The King saw that blaze of light and color over course and stands that he knew so well by this time; he felt the pressure round him of his foreign rivals as they reared and pulled and fretted and passaged; the old longing quivered in all his eager limbs, the old fire wakened in all his dauntless blood; like the charger at sound of the trumpet-call, he lived in his past victories, and was athirst for more. But yet — between him and the sunny morning there seemed a dim, hazy screen; on his delicate ear the familiar clangor smote with something dulled and strange; there seemed a numbness stealing down his frame; he shook his head in an unusual and irritated impatience; he did not know what ailed him. The hand he loved so loyally told him the work that was wanted of him; but he felt its guidance dully too, and the dry, hard, hot earth, as he struck it with his hoof, seemed to sway and heave beneath him; the opiate had stolen into his veins and was creeping stealthily and surely to the sagacious brain, and over the clear, bright senses.
The signal for the start was given; the first mad headlong rush broke away with the force of a pent-up torrent suddenly loosened; every instinct of race and custom, and of that obedience which rendered him flexible as silk to his rider’s will, sent him forward with that stride which made the Guards’ Crack a household word in all the Shires. For a moment he shook himself clear of all the horses, and led off in the old grand sweeping canter before the French bay, three lengths in the one single effort.

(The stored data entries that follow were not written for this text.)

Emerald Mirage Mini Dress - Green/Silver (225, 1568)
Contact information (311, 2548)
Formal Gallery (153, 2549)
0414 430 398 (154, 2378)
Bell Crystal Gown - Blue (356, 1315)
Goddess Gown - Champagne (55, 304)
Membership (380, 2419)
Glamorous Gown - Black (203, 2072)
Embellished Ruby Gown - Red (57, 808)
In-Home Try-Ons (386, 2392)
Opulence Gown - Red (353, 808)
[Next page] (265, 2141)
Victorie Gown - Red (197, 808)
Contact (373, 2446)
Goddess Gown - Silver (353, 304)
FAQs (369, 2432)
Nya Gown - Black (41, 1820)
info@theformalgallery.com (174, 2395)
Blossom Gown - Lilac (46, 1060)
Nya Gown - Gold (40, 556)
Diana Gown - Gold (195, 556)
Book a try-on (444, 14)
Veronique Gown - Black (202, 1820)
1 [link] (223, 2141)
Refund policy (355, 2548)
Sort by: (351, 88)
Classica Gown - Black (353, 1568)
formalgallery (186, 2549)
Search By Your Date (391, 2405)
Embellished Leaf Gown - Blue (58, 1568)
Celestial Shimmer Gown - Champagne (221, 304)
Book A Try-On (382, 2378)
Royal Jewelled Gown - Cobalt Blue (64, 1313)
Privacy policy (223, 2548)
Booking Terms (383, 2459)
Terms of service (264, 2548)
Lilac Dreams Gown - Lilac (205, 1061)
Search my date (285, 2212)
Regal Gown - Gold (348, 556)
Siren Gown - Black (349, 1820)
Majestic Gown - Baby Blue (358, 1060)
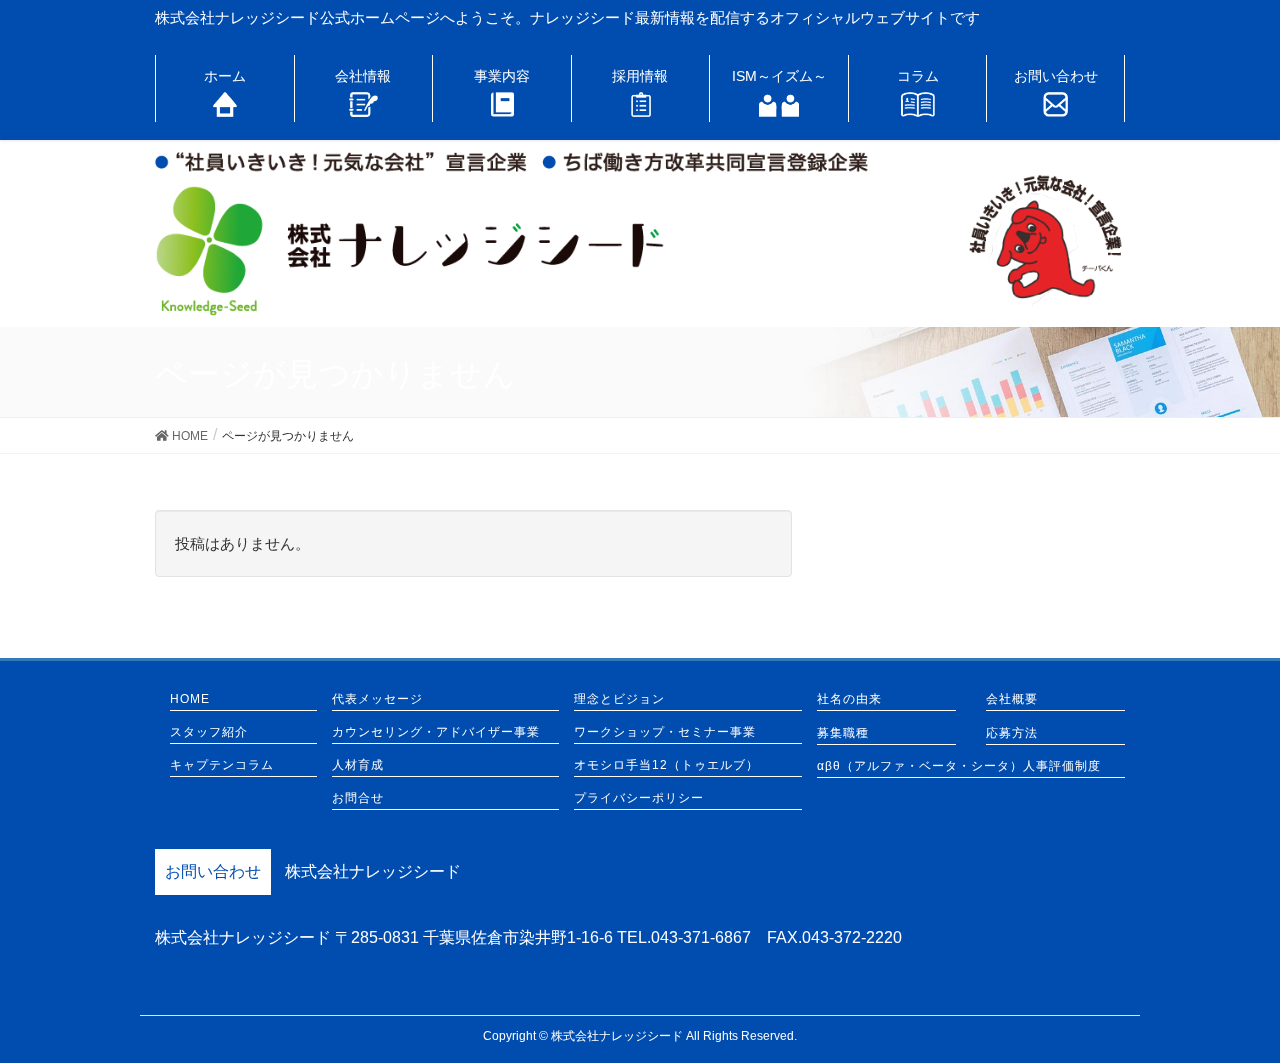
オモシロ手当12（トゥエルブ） (666, 765)
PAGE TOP (1230, 1013)
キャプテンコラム (222, 765)
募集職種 (843, 733)
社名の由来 (849, 699)
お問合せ (358, 798)
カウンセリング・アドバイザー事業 (436, 732)
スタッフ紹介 (209, 732)
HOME (190, 699)
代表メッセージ (377, 699)
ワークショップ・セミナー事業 (665, 732)
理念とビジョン (619, 699)
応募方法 (1012, 733)
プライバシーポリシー (639, 798)
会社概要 (1012, 699)
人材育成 (358, 765)
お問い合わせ (213, 871)
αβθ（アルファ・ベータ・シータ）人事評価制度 (959, 766)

Then into his eyes a terrible look of anguish came; the numb and sickly nausea was upon him, his legs trembled, before his sight was a blurred, whirling mist; all the strength and force and mighty life within him felt ebbing out, yet he struggled bravely. He strained, he panted, he heard the thundering thud of the first flight gaining nearer and nearer upon him; he felt his rivals closing hotter and harder in on him; he felt the steam of his opponent’s smoking, foam-dashed withers burn on his own flanks and shoulders; he felt the maddening pressure of a neck-to-neck struggle; he felt what in all his victorious life he had never known — the paralysis of defeat.
The glittering throngs spreading over the plains gazed at him in the sheer stupor of amazement; they saw that the famous English hero was dead-beat as any used-up knacker.

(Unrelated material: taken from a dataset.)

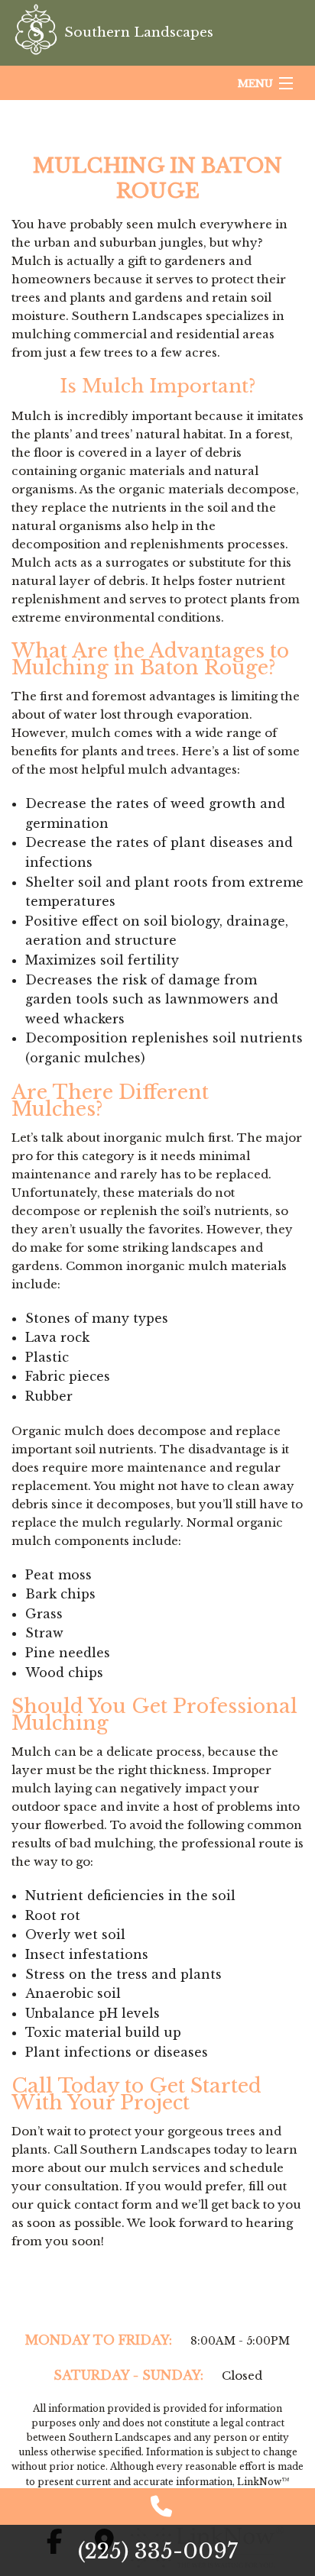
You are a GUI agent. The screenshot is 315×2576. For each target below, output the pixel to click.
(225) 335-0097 (158, 2551)
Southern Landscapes (138, 32)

One second more he strove to wrench himself through the throng of the horses, through the headlong crushing press, through — worst foe of all! — the misty darkness curtaining his sight! One second more he tried to wrestle back the old life into his limbs, the unworn power and freshness into nerve and sinew. Then the darkness fell utterly; the mighty heart failed; he could do no more — and his rider’s hand slackened and turned him gently backward; his rider’s voice sounded very low and quiet to those who, seeing that every effort was hopeless, surged and clustered round his saddle.

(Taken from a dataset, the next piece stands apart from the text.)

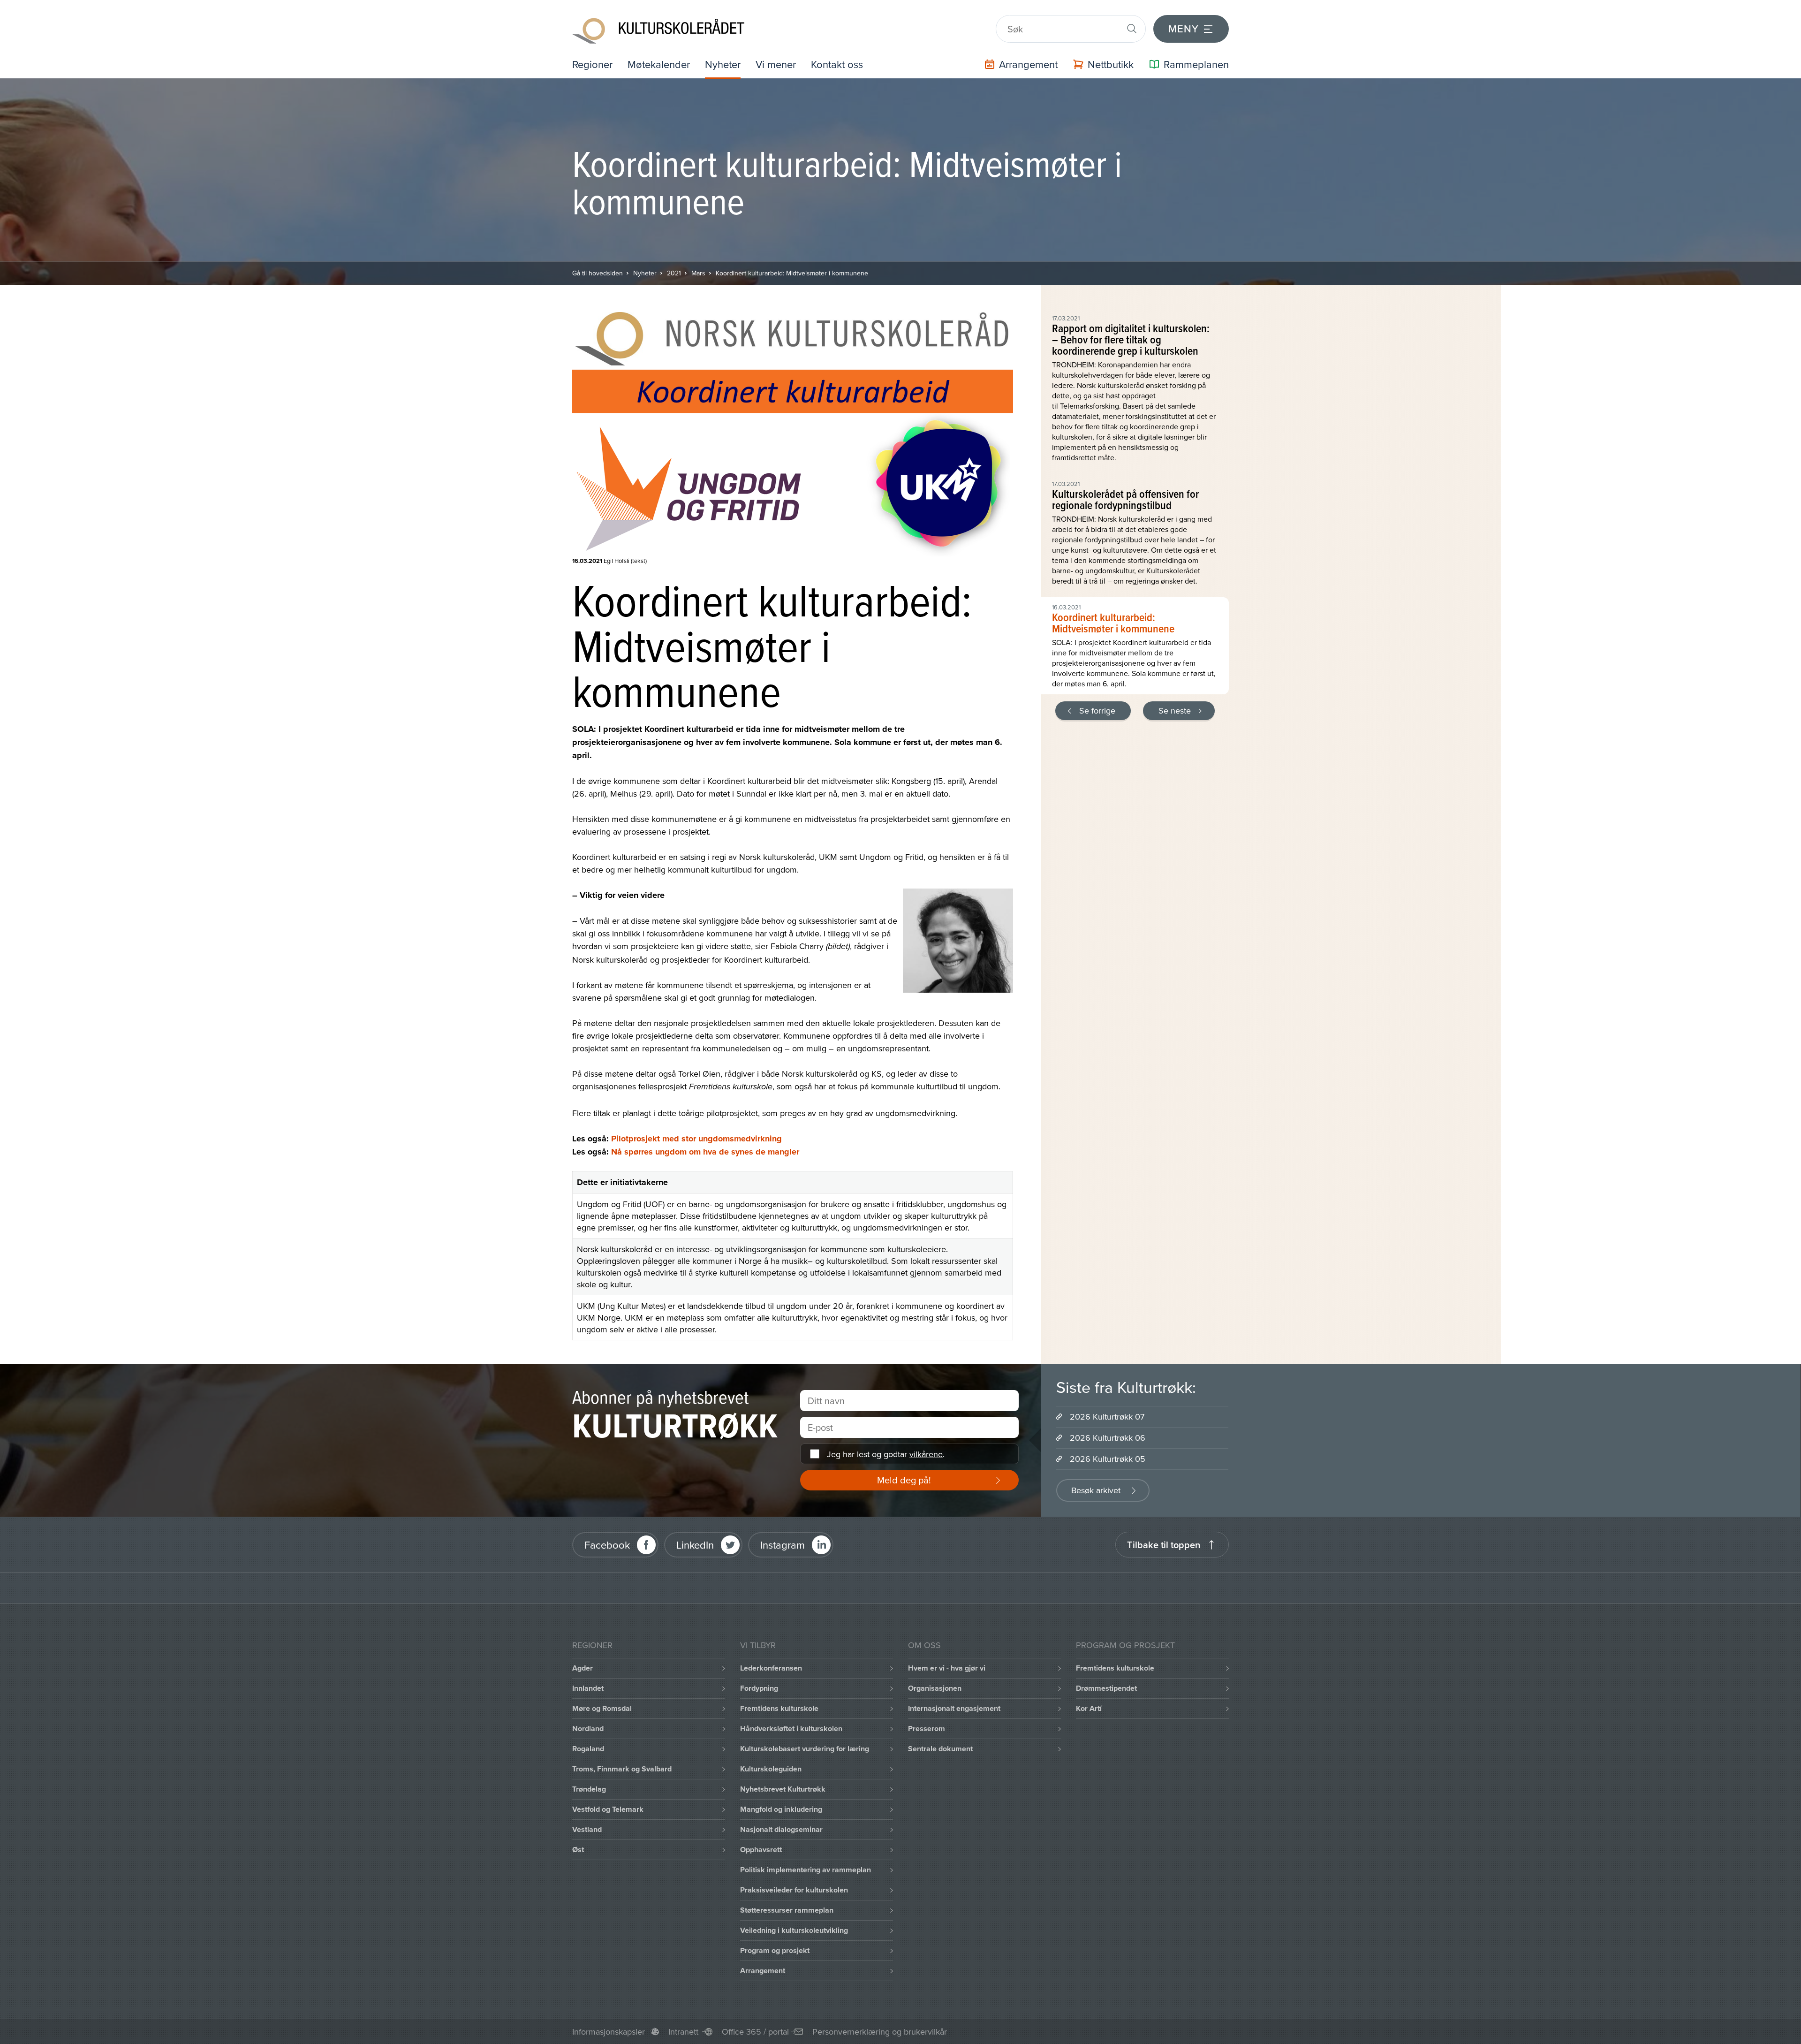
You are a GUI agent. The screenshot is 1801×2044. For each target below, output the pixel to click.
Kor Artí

“Something ails the King,” said Cecil calmly; “he is fairly knocked off his legs. Some Vet must look to him; ridden a yard farther he will fall.”
Words so gently spoken! — yet in the single minute that alone had passed since they had left the Starter’s Chair, a lifetime seemed to have been centered, alike to Forest King and to his owner.
The field swept on with a rush, without the favorite; and the Prix de Dames was won by the French bay L’Etoile.